#### [TEXT PASSAGE]
##########

A Line in the Declarative Syntax Sand(Was: XML complexity, namespaces (was WG))

David Megginson david at megginson.com
Tue Mar 23 17:41:42 GMT 1999


Sean Mc Grath writes:

 > This is an interesting thread.  Many non-tag-minimization
 > reliables can be put forth as things that SGML "can do" that
 > XML cannot. Things like data attributes, exclusion exceptions,
 > internal SDATA entities and so on.

I think that I agree with what Sean is saying here and later in the
message -- think of *what* you can represent rather than *how* you
represent it.  For instance, let's take a graphic where we want to
provide the width, height, and colour depth to the processor.  Here's
a typical, declaration-heavy (Sean's term) SGML way to do it (except
that a hard-core SGMLie would use public IDs):

  <!DOCTYPE doc SYSTEM "mydoc.dtd" [
    <!NOTATION png PUBLIC "....">
    <!ATTLIST #NOTATION pgn
      width NUMBER #IMPLIED
      height NUMBER #IMPLIED
      depth NUMBER #IMPLIED>
    <!ENTITY pic1 SYSTEM "pic1.png" NDATA png [
      width=300
      height=200
      depth=16
    ]>

    <doc>
     <photo src=pic1>
    </doc>

Here's a typical XML way to do it (also works in SGML):

    <?xml version="1.0"?>

    <!DOCTYPE doc SYSTEM "mydoc.dtd">

    <doc>
     <photo href="pic1.png" width="300" height="200" depth="16"/>
    </doc>

You're modelling exactly the same information about the picture in
both -- data attributes provide an alternative mechanism for modelling 
the information, but they do not allow you to represent anything that
you could not represent without them.

##########

#### [DATA SEGMENT]
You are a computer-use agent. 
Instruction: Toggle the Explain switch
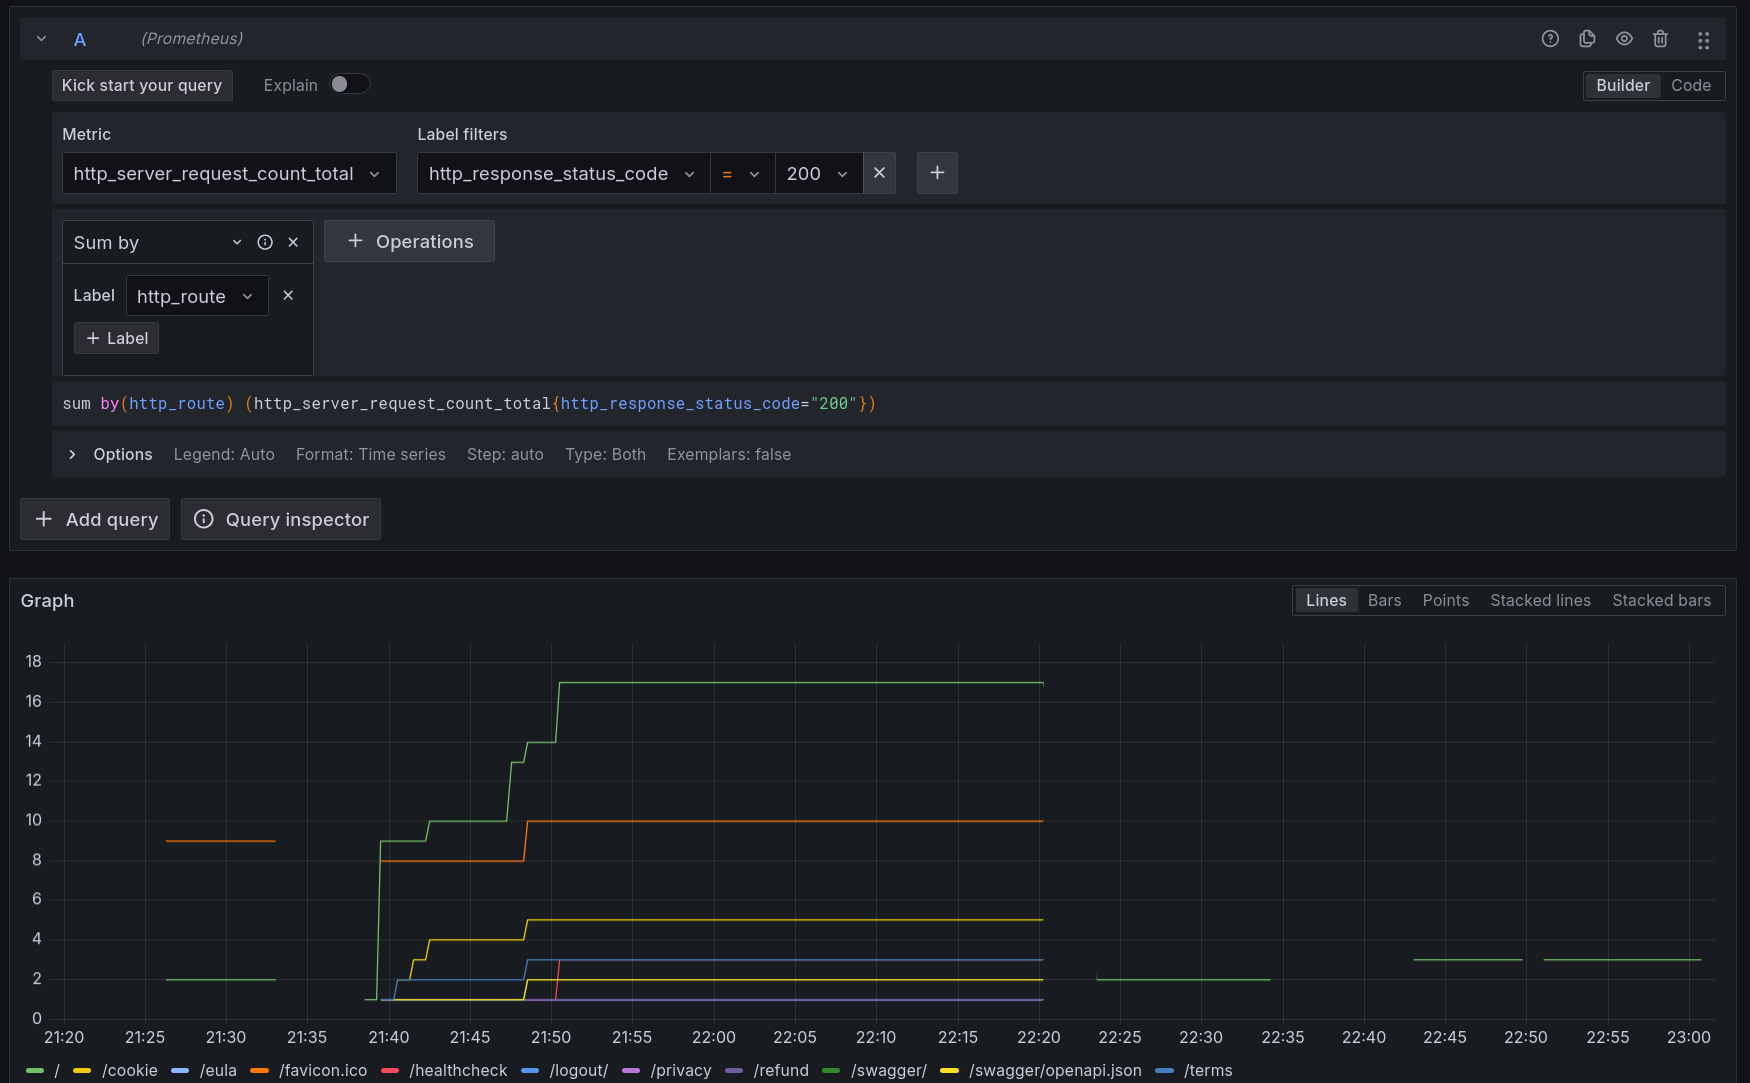tap(350, 85)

##########

#### [PROBLEM DETAILS]
Retype the part of the mailing list message on SGML and XML that begins at the words "A Line in the" and stops after the words "entities and so on.".

#### [TASK SOLUTION]
A Line in the Declarative Syntax Sand(Was: XML complexity, namespaces (was WG))

David Megginson david at megginson.com
Tue Mar 23 17:41:42 GMT 1999


Sean Mc Grath writes:

 > This is an interesting thread.  Many non-tag-minimization
 > reliables can be put forth as things that SGML "can do" that
 > XML cannot. Things like data attributes, exclusion exceptions,
 > internal SDATA entities and so on.